» **Work instruction**
Tell how many lines in the data below contain "each", using one number as the whole reply.

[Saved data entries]
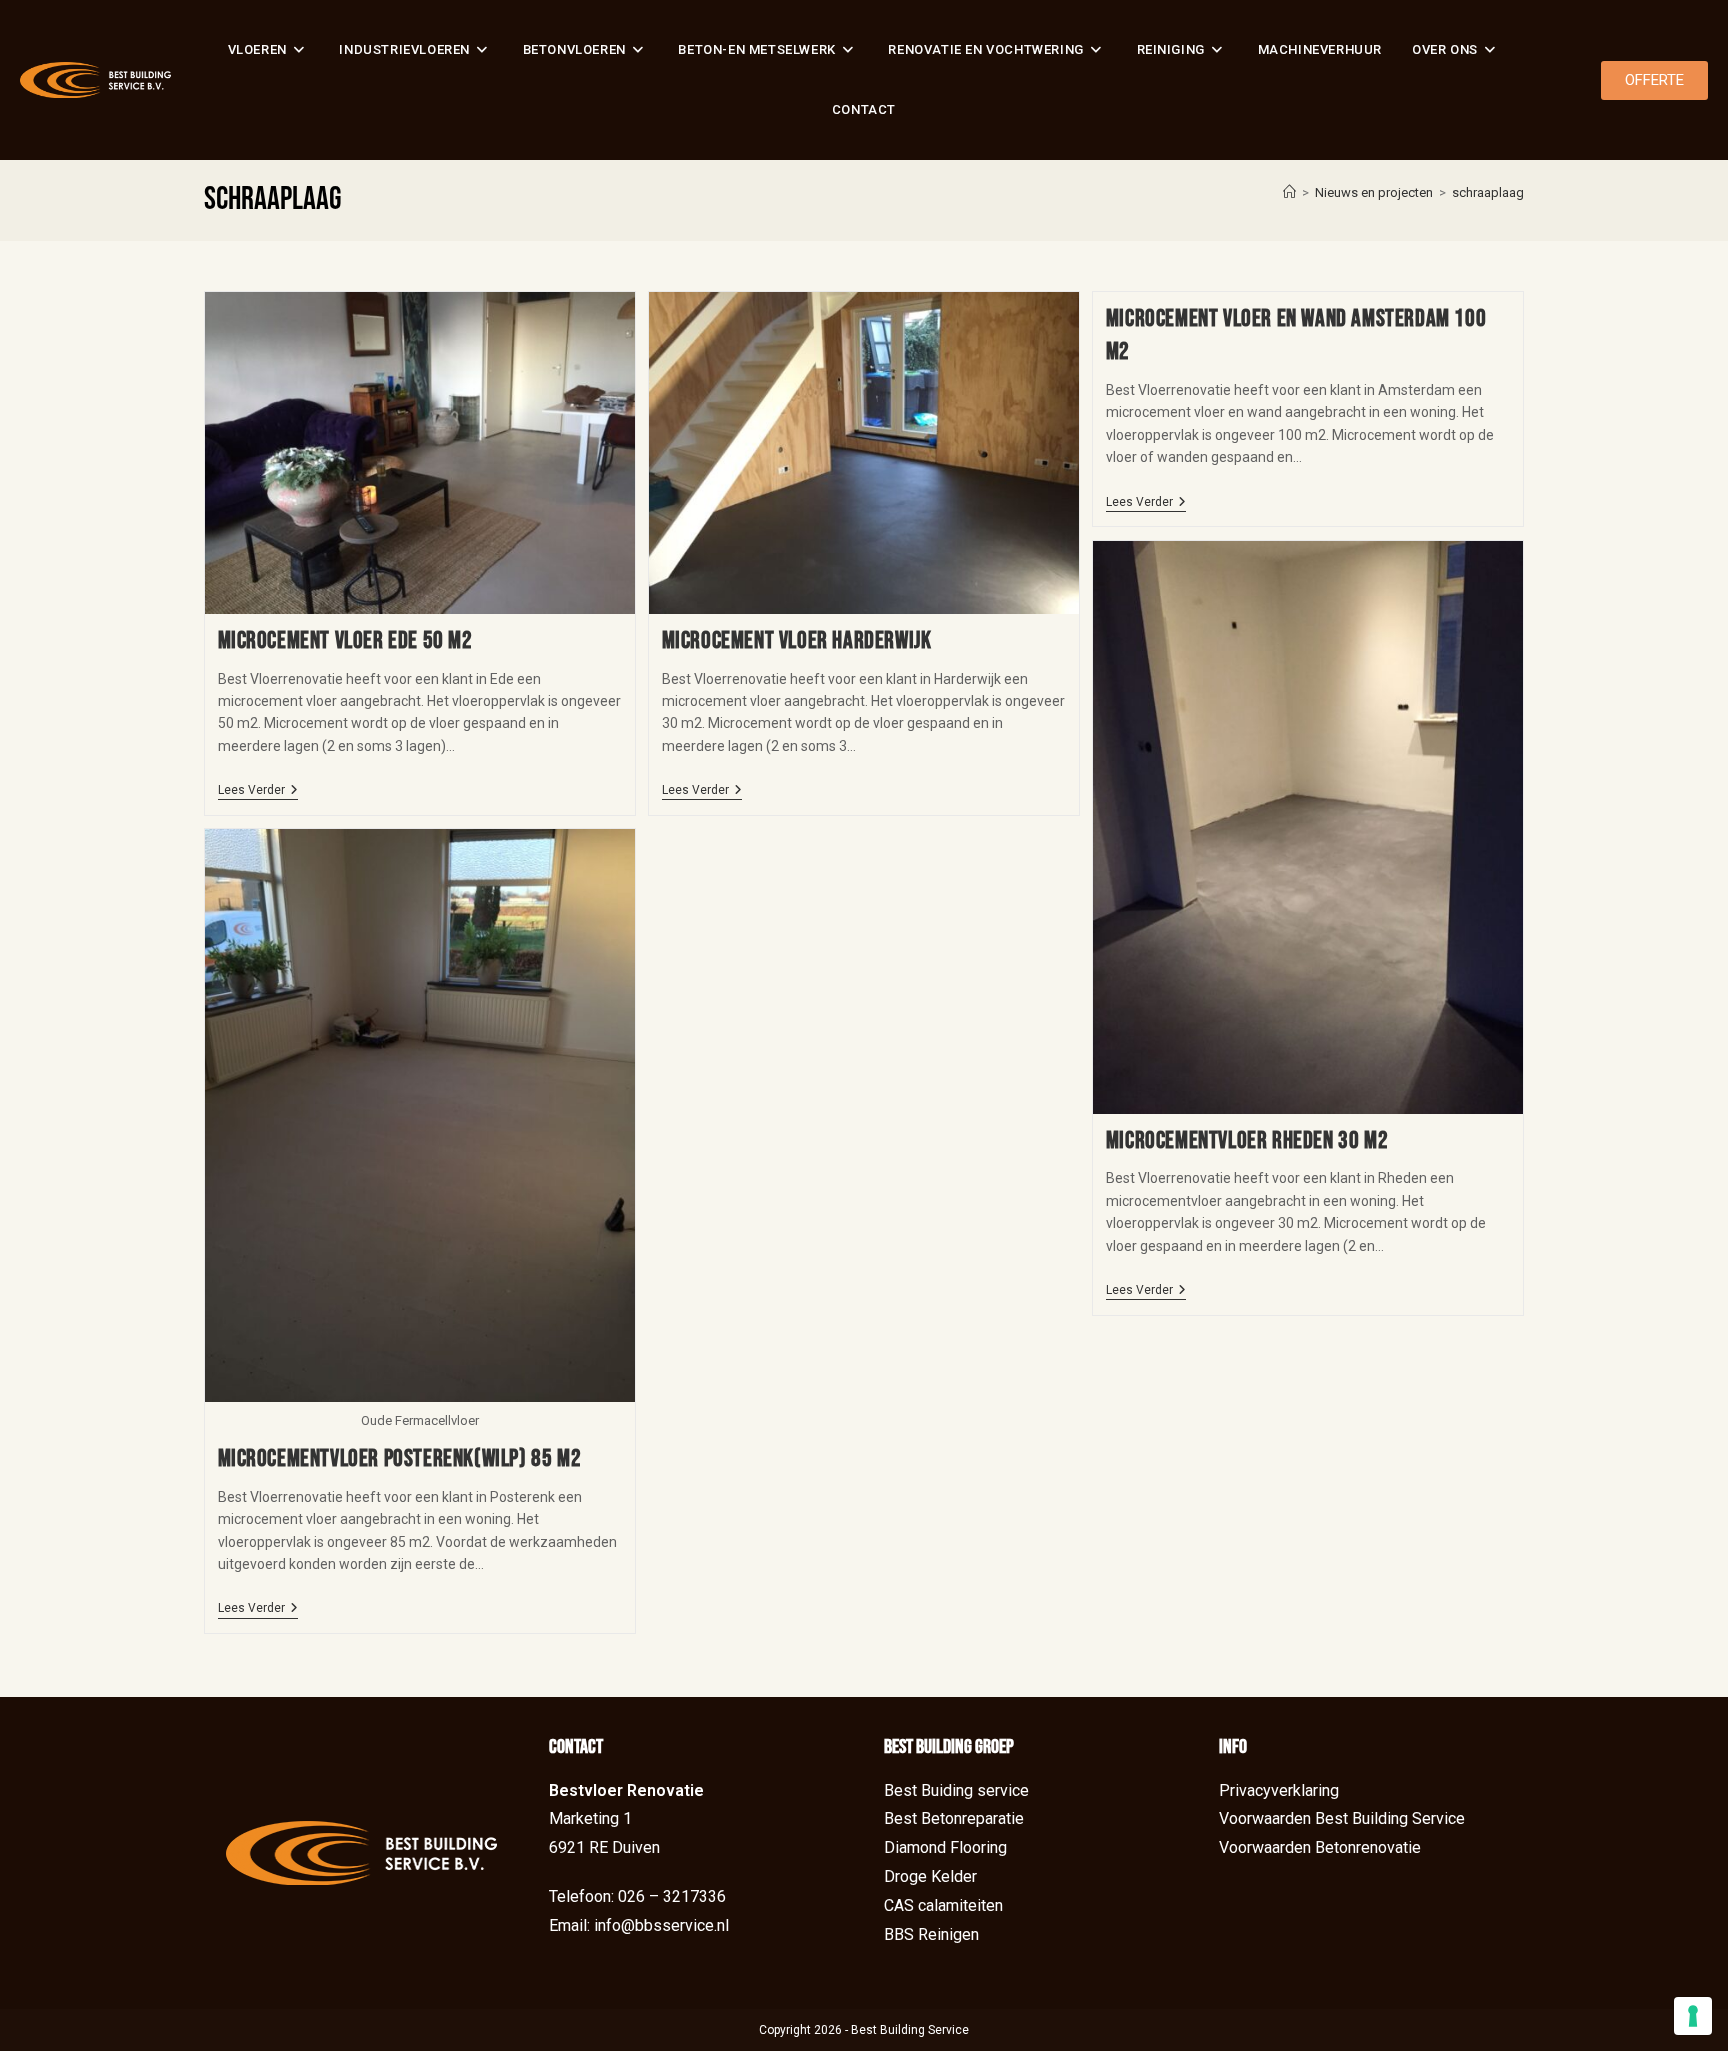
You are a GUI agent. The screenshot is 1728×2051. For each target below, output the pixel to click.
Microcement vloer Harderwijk (797, 640)
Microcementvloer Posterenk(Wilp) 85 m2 (400, 1458)
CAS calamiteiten (943, 1905)
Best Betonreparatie (954, 1818)
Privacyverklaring (1279, 1790)
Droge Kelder (930, 1876)
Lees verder (258, 790)
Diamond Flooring (945, 1847)
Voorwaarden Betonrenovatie (1320, 1847)
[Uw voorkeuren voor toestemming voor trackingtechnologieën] (1693, 2016)
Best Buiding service (956, 1790)
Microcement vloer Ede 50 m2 (345, 640)
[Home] (1289, 192)
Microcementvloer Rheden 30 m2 (1247, 1140)
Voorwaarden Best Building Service (1342, 1818)
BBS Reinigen (931, 1934)
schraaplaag (1488, 192)
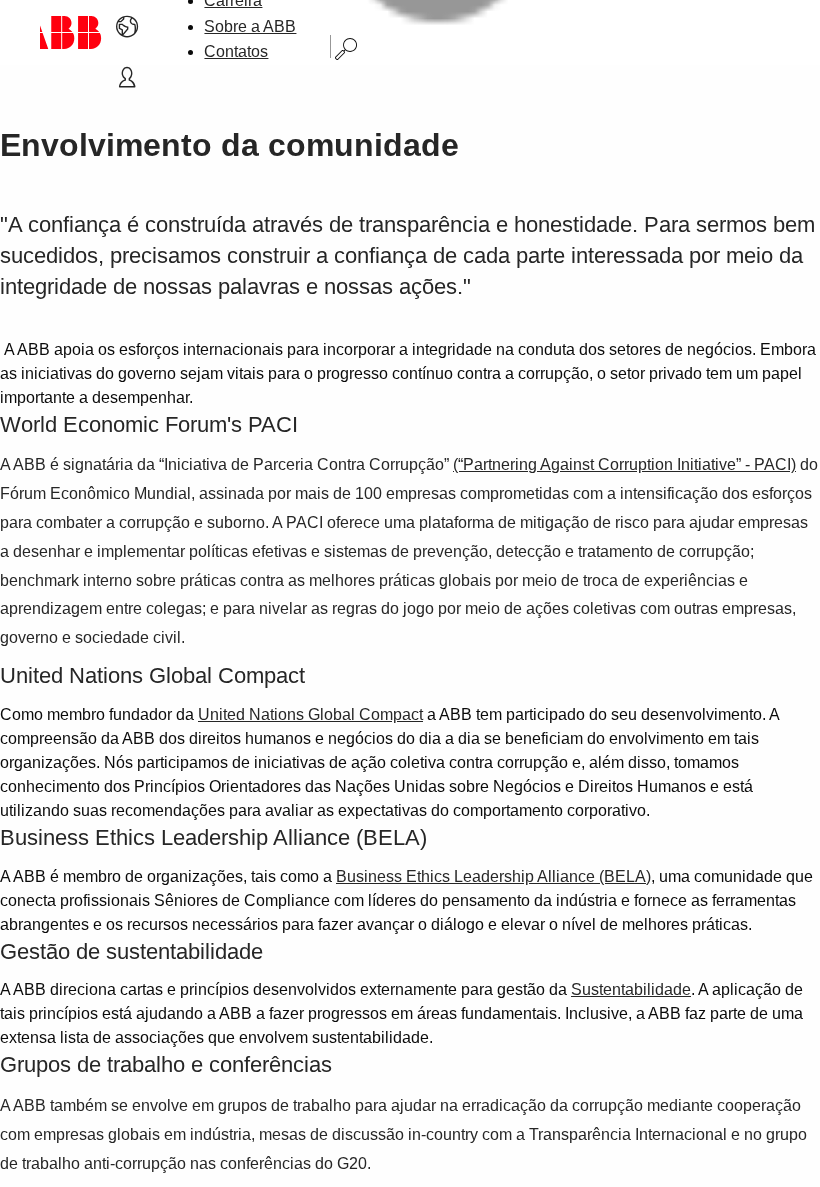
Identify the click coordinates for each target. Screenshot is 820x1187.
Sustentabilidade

» **Exercise answer**
2